- [PROBLEM STATEMENT]: Pick out every line in the listing below that contains the word "perform" and copy each of those lines in full.

- [MATERIALS PROVIDED]:
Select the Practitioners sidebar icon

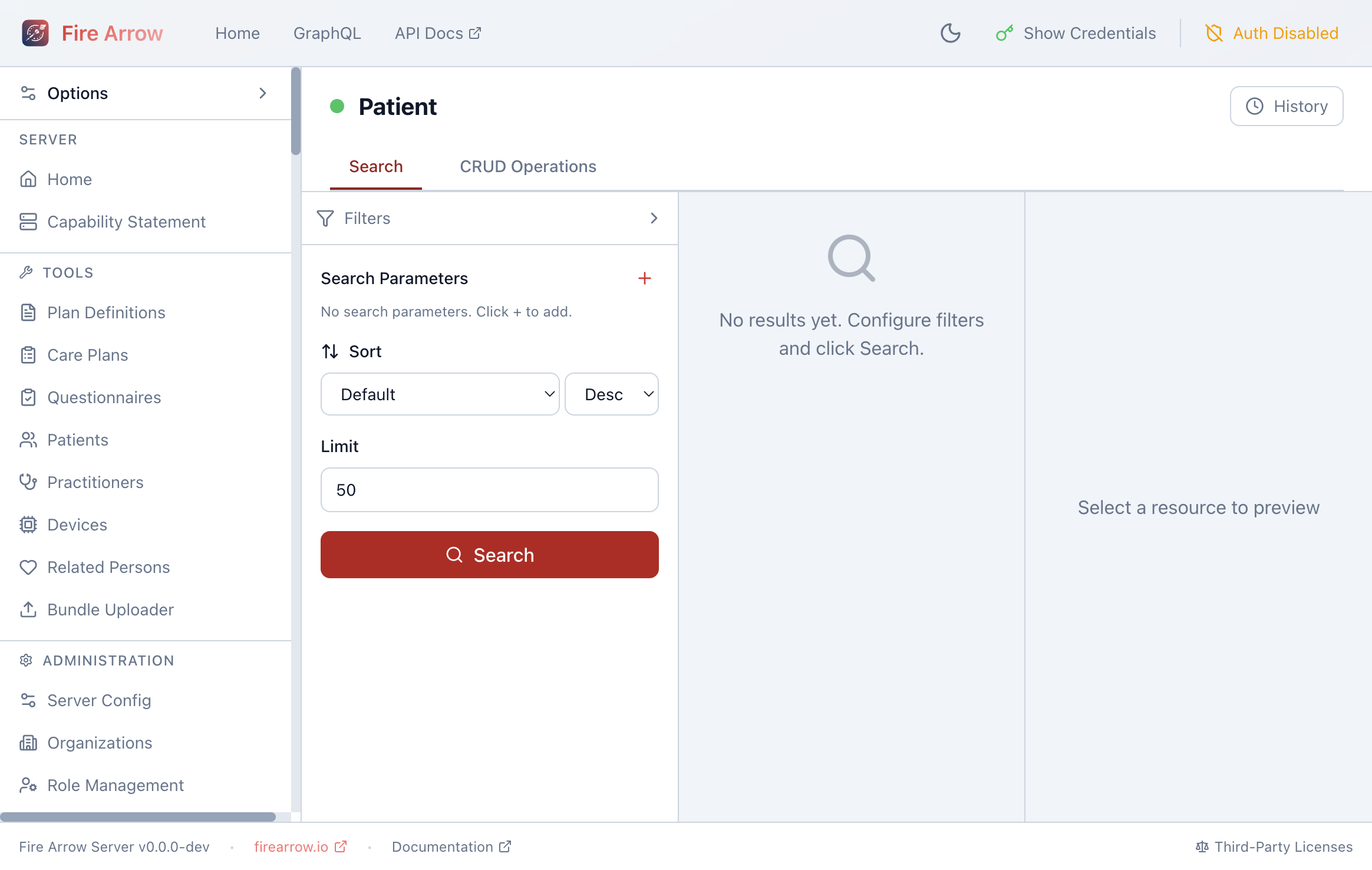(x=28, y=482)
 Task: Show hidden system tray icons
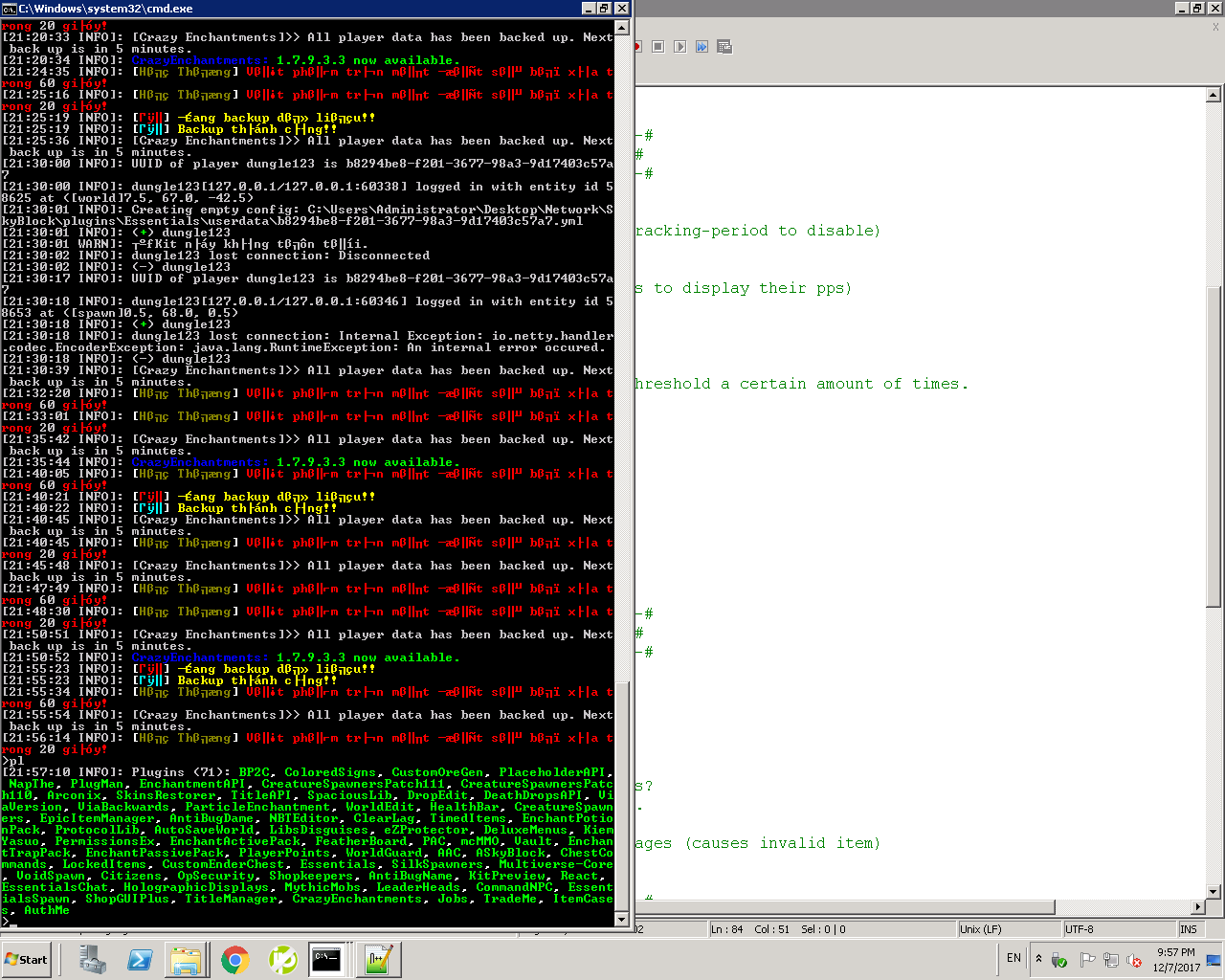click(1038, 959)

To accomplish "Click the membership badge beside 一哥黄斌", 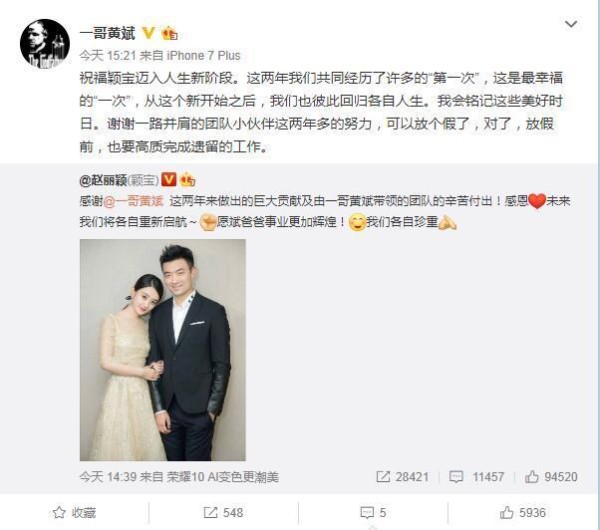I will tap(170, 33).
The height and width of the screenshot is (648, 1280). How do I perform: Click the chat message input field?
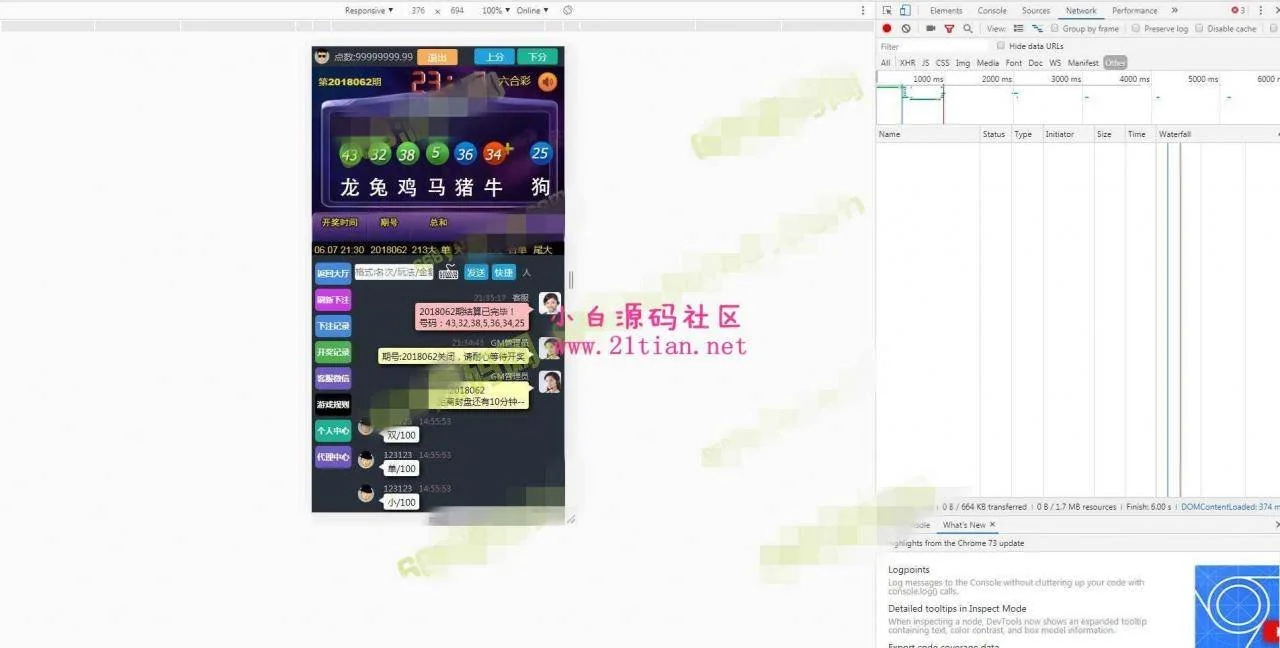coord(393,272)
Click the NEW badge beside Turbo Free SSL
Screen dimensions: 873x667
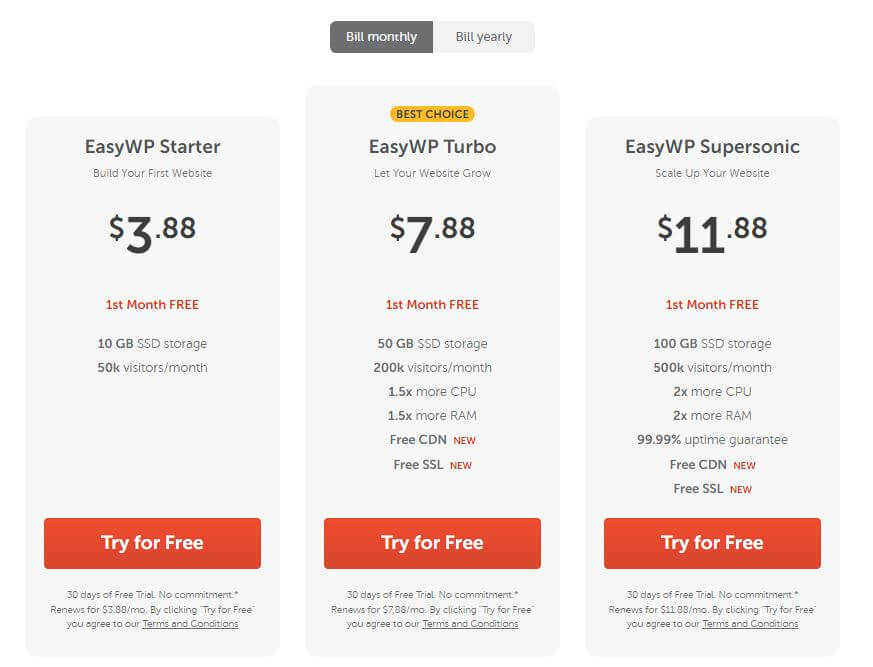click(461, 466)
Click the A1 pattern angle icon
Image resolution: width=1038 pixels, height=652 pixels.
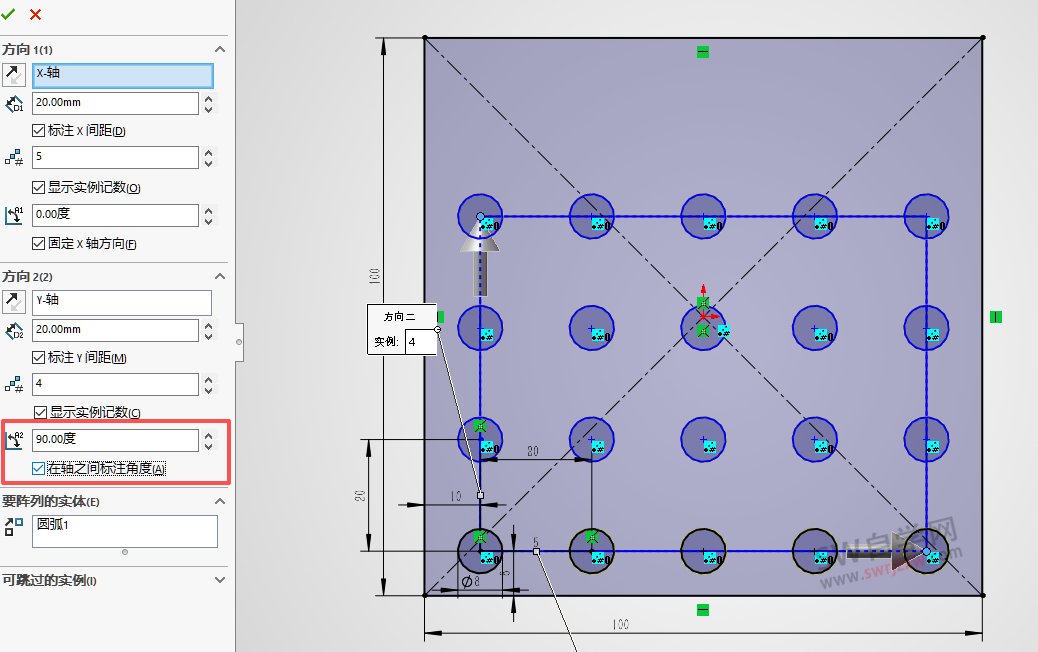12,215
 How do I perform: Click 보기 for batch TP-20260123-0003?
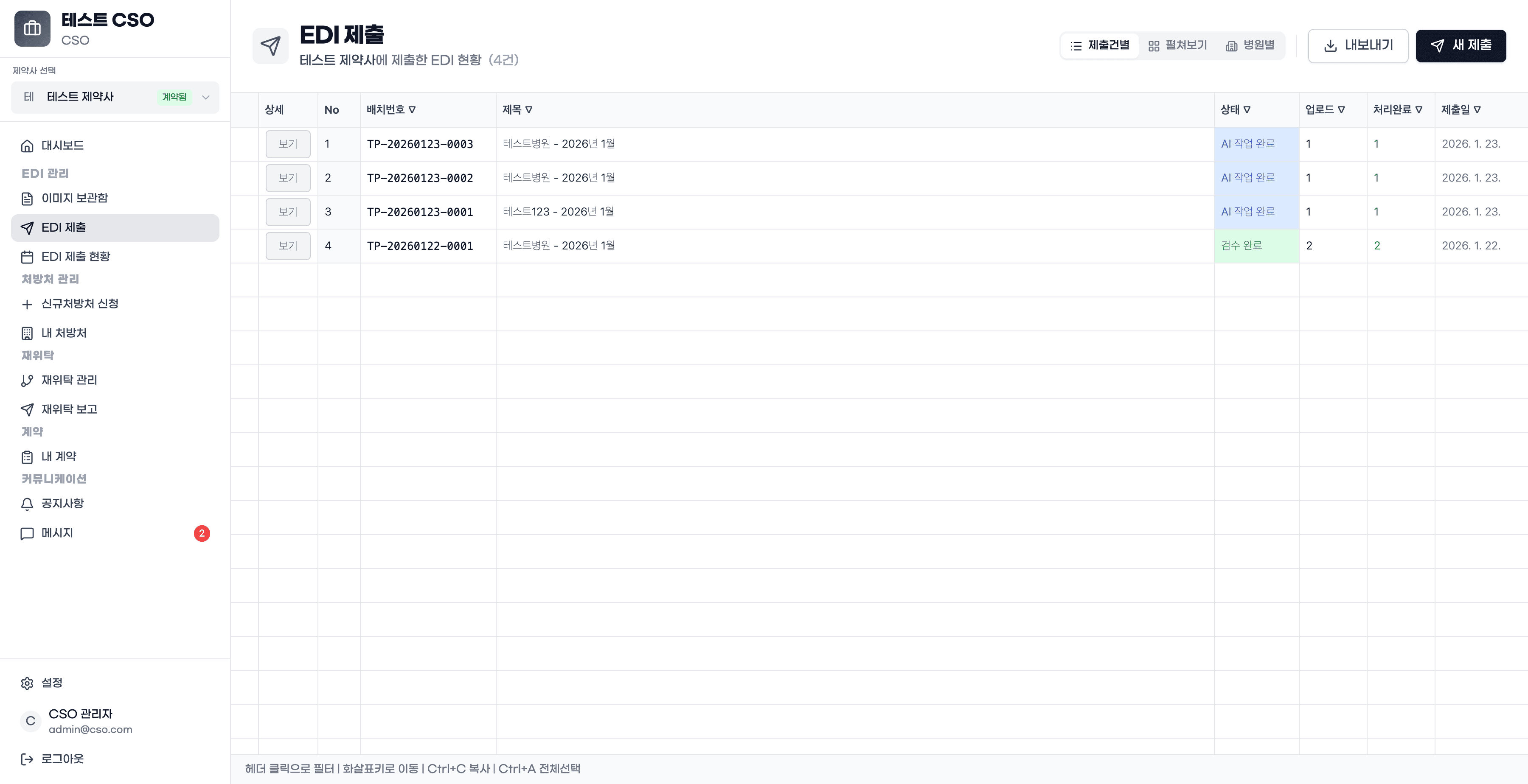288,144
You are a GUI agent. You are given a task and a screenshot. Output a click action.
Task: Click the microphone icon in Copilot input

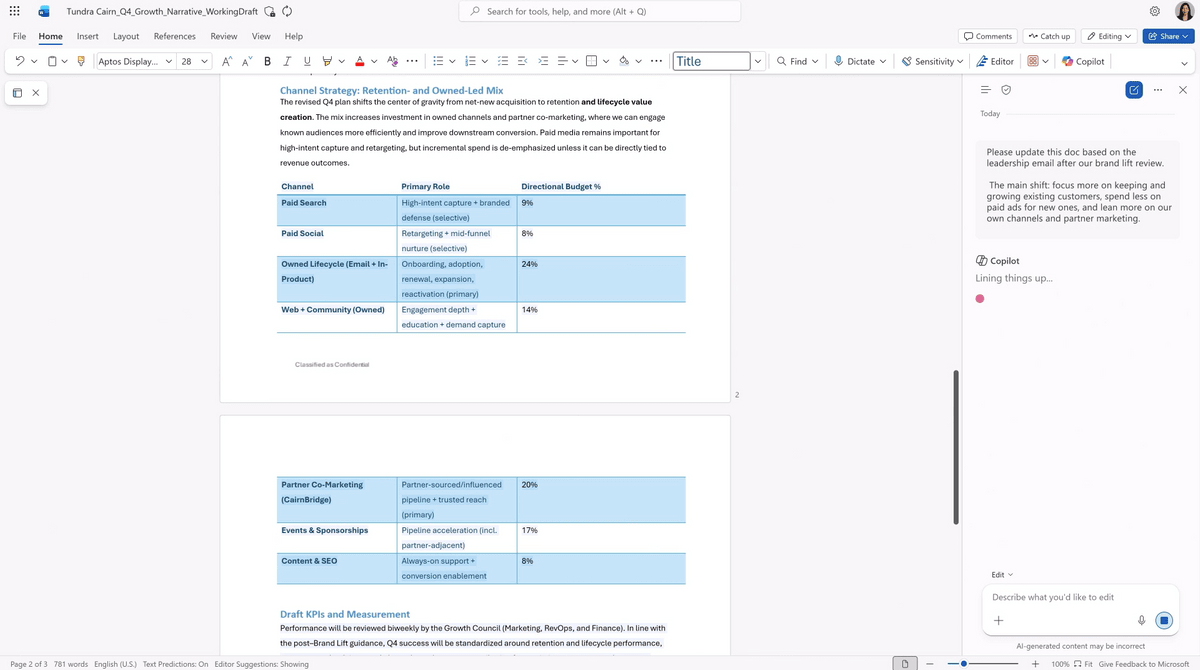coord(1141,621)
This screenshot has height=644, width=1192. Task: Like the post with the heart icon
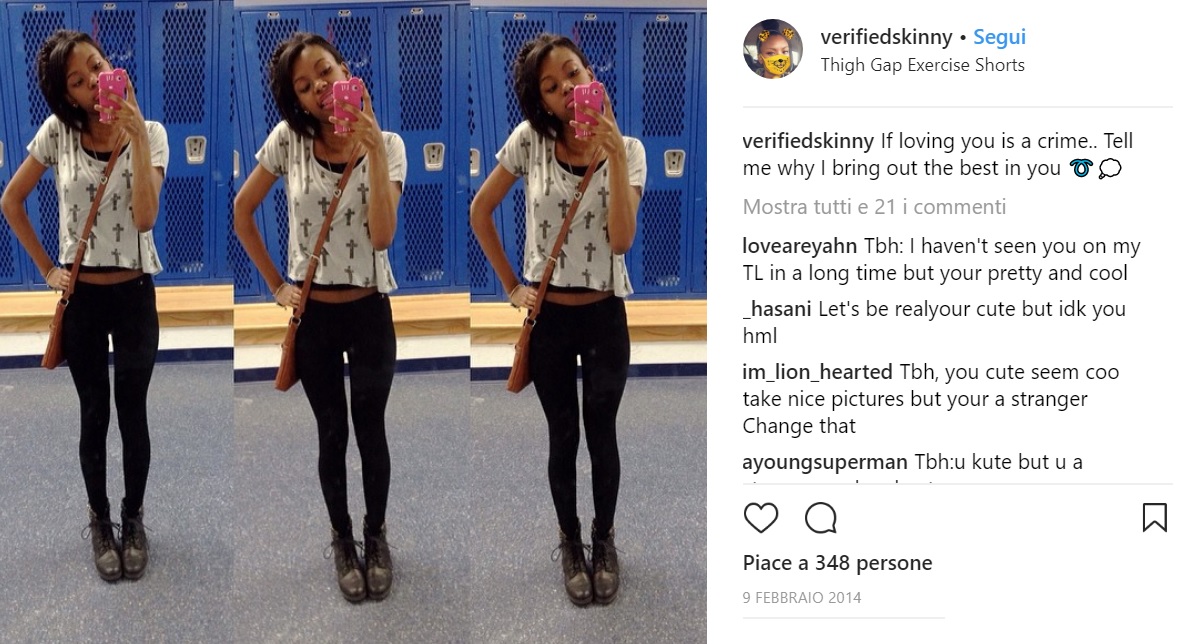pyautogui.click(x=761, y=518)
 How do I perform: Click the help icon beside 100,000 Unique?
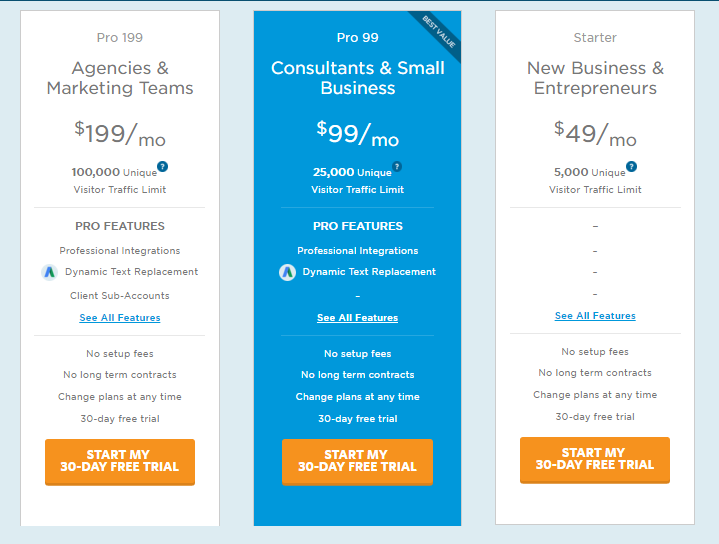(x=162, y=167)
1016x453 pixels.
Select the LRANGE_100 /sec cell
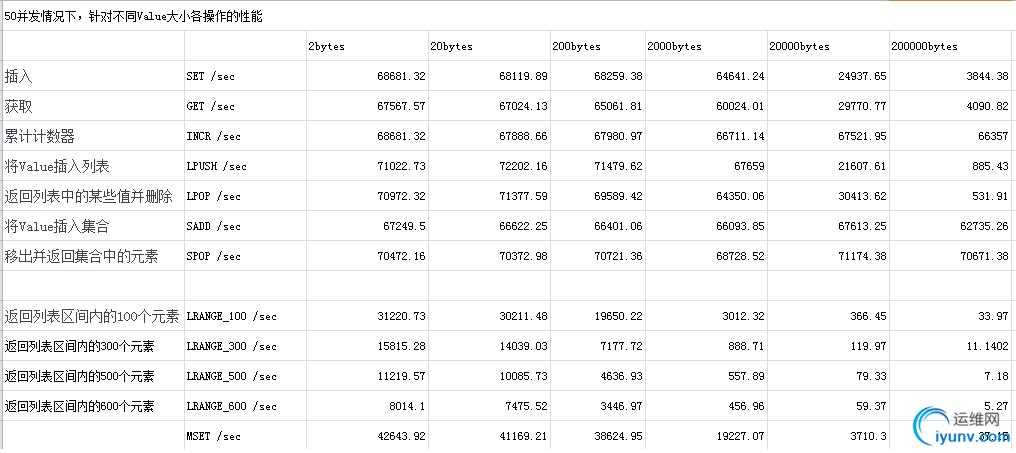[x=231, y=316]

- [FINISHED EXERCISE]:
The height and width of the screenshot is (648, 1280). How do I perform: Click the chat message input field?
 How do I perform: Click 보기 for batch TP-20260123-0003?
 How do I perform: Click the help icon beside 100,000 Unique?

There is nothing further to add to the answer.